Jack Benny BookDec 6, 2023–As I grow wiser, I believe more and more that art and beauty lie within the spaces between.

Graphic designers refer to it as “white space.” Given a 3-inch by 4-inch ad border, for example, amateurs tend to cram it with images and copy. Experienced designers will leave empty areas. This spare arrangement brings emphasis to the important visual elements. Less really is more.

Same in music. Attend any amateur music jam session, and chances are you will hear six guitarists flailing away on open C and G chords. Listen to any good jazz or country combo, and you will notice the guitarist playing barre chords at intervals. Often, they will not make any sound at all. They are allowing the music to breathe.

The importance of space is also true in humor. Jack Benny, the popular vaudeville, radio, movie, and TV comedian was revered for his “timing,” as he addressed in his biography, “Sunday Nights at Seven” with Joan Benny.

First, Benny did not consider himself a comedian. Rather, he thought of himself an actor, playing a comedian. That is an important distinction, because it distances him from being simply a joke teller.

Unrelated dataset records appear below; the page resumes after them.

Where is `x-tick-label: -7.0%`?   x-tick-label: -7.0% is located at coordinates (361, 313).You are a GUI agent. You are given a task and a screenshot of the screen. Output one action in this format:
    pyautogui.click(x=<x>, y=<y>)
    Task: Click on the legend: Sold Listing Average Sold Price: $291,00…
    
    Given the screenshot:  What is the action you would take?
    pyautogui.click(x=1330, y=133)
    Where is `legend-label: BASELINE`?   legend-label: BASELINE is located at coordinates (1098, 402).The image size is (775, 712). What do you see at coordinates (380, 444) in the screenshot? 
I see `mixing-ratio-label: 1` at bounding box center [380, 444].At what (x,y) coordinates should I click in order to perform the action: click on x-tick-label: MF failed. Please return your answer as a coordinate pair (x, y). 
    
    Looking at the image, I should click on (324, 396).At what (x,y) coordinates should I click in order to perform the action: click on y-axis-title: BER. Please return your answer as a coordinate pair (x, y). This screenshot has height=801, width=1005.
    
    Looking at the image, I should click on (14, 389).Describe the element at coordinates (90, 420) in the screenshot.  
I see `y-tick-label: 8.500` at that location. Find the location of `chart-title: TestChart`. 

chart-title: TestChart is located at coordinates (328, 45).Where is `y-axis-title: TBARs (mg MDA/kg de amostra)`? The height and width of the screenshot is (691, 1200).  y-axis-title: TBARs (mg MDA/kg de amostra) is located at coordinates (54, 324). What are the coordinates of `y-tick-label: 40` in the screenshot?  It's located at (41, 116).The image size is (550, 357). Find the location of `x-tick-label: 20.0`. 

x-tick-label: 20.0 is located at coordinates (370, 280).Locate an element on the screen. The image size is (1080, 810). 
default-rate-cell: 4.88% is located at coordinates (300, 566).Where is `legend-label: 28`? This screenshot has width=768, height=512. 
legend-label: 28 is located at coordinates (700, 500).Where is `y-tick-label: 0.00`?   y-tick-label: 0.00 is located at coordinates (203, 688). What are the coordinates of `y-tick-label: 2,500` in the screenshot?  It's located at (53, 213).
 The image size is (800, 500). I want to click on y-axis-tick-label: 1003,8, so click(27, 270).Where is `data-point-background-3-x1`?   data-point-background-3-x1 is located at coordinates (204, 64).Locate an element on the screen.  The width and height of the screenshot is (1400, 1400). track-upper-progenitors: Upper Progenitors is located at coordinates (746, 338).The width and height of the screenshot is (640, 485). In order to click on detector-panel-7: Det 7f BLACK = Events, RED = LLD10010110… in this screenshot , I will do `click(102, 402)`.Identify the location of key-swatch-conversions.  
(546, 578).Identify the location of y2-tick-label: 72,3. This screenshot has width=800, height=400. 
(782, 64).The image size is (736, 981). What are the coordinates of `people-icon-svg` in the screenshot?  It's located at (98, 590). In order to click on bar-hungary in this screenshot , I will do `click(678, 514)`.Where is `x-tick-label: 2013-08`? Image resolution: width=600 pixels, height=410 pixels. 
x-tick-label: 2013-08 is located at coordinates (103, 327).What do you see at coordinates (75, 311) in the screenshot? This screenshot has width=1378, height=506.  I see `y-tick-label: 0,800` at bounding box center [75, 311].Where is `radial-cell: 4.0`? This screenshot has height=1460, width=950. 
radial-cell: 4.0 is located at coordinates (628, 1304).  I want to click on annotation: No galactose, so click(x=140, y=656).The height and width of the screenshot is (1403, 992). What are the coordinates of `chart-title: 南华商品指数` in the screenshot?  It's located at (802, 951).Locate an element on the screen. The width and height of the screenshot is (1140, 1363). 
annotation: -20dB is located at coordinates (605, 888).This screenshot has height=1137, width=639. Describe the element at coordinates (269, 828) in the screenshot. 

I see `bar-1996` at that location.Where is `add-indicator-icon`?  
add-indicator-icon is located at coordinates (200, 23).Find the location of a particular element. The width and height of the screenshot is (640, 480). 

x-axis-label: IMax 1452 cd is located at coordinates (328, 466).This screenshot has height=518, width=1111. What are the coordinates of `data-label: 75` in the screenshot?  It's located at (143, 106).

Benny often got his biggest laughs when saying nothing. If you ever saw him on TV, you’ll remember his slow turn to the audience, hand held to his chin, a bemused expression on his face, eyes slightly rolling. But on radio, audiences could only hear what he said, or, more accurately, what he didn’t say. The most famous moment was the scene where he was accosted by a robber. The robber’s line was, “Your money or your life.”

Benny, whose character was a dedicated miser, did not respond. After an uncomfortably long pause, the robber asked impatiently, “Your money or your life?

Benny replied, “I’m thinking!”

That triggered the longest laugh in radio history.

Another example is when he was supposedly on the phone with his sponsor, who was upset with Benny. At the end of a one-sided phone call, the audience only heard Benny saying “but… but… but…” with longer pauses between each subsequent “but.” He repeated the word nine times over two full minutes, with the final pause 14 seconds long. In live radio, 14 seconds is an eternity. No one but Benny could have gotten away with it, and the audience at home listening was roaring with laughter.

Benny’s own take on this was fascinating.

“Timing is not so much knowing when to speak, but when to pause,” he said. “Timing is pauses. I can say that I played these ‘buts’ as neatly as a fly fisherman working a fighting trout. Listeners at home could visualize what the president of the American Tobacco Company was telling me.”

But he downplayed the label “master of timing.”

“I am a master of my kind of timing,” he explained. “I have a slowly-paced delivery. Bob Hope, on the other hand, has a fast, Gatling gun style. Hope is as much a master of timing as I am. But it’s his timing.”

I am reminded of the importance of timing and silence as I pick up the sticks to drum in a jazz trio for the current production Plaid Tidings at Fredericksburg Theater Company.

Perhaps no other instrument benefits from silence more than drums. It is in the spaces between thumps where true musical style lives. As a young drum thumper, I thought my job was to make noise all the time. Now, I understand and appreciate the value of silence, playing the rests, only offering a beat where it will serve to enhance and propel the song.

Spaces are sacraments. In music, in speech, in art, in relationships, in social media. Respect them. Revere them. For therein lies true beauty.